Der Oberste Gerichtshof hat durch den Senatspräsidenten Dr. Jensik als Vorsitzenden sowie die Hofrätin Dr. Grohmann und die Hofräte Mag. Wurzer, Mag. Painsi und Dr. Steger als weitere Richter in der Rechtssache der klagenden Partei I*****, vertreten durch Mag. Franz Podovsovnik, Rechtsanwalt in Wien, gegen die beklagte Partei D*****, vertreten durch Lansky, Ganzger & Partner Rechtsanwälte GmbH in Wien, wegen 405.188,80 EUR sA und Feststellung (Streitwert 35.000 EUR), über den Rekurs der beklagten Partei gegen den Beschluss des Oberlandesgerichts Wien als Berufungsgericht vom 18. Februar 2021, GZ 11 R 8/21h-28, mit dem die Berufung der beklagten Partei gegen das Versäumungsurteil des Landesgerichts
für Zivilrechtssachen Wien vom 11. August 2020, GZ 17 Cg 55/20p-4, zurückgewiesen wurde, den

Beschluss

gefasst:

Spruch

Dem Rekurs wird nicht Folge gegeben.

Die beklagte Partei ist schuldig, der klagenden Partei binnen 14 Tagen deren mit 3.184,38 EUR (darin 530,73 EUR USt) bestimmten Kosten des Rekursverfahrens zu ersetzen.

Text

Begründung:

[1]       Der Kläger nimmt den Beklagten in dessen Eigenschaft als Verkäufer einer Liegenschaft an die Rechtsvorgängerin des Klägers auf Ersatz von Sanierungskosten in Anspruch, die aufgrund von vom Beklagten verschwiegenen Konstruktionsschäden an Dachaufbau und Dachgeschoss des Hauses entstanden sind und künftig entstehen werden.

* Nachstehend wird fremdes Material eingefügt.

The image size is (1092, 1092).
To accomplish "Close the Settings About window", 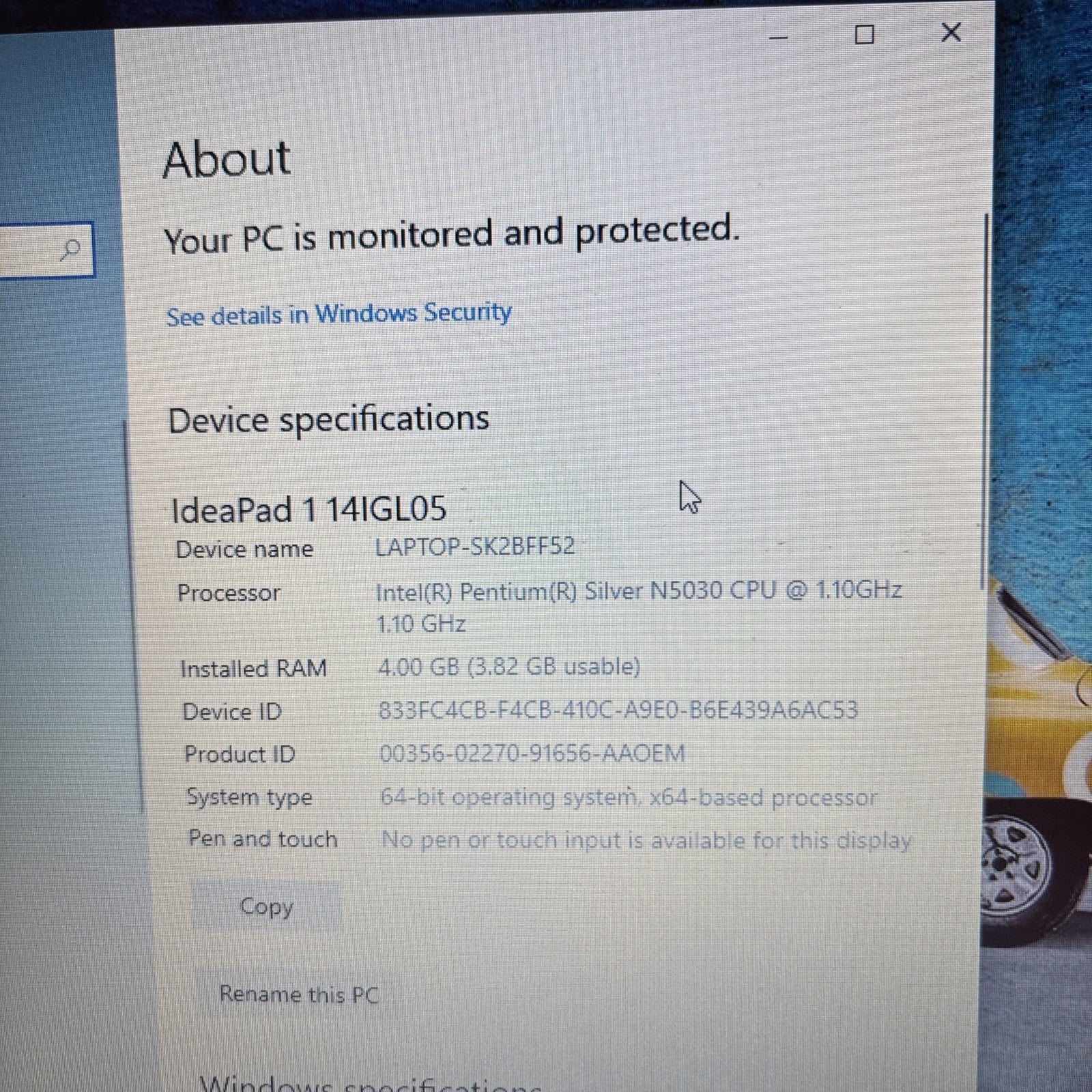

[2]       Die Zustellung der Klage und des Auftrags zur Klagebeantwortung an den Beklagten erfolgte durch Hinterlegung unter der in der Klage genannten Adresse des Beklagten, an der dieser seit Jahren hauptgemeldet ist, obwohl er sich in den letzten Jahren und so auch im Hinterlegungszeitpunkt dort nicht mehr aufhält. Nach Ablauf der Hinterlegungsfrist wurde die Sendung als nicht behoben an das Erstgericht retourniert.

[3]       Über Antrag des Klägers erging ein der Klage stattgebendes Versäumungsurteil. Nach dem Zustellschein wurde dieses am 6. 9. 2020 durch Hinterlegung zugestellt. Der an der Hauptmeldeadresse des Beklagten tatsächlich wohnhafte und aufhältige Stiefsohn des Beklagten übernahm es bei der Postgeschäftsstelle am 21. 9. 2020 und bestätigte die Übernahme mit seiner eigenhändigen Unterschrift.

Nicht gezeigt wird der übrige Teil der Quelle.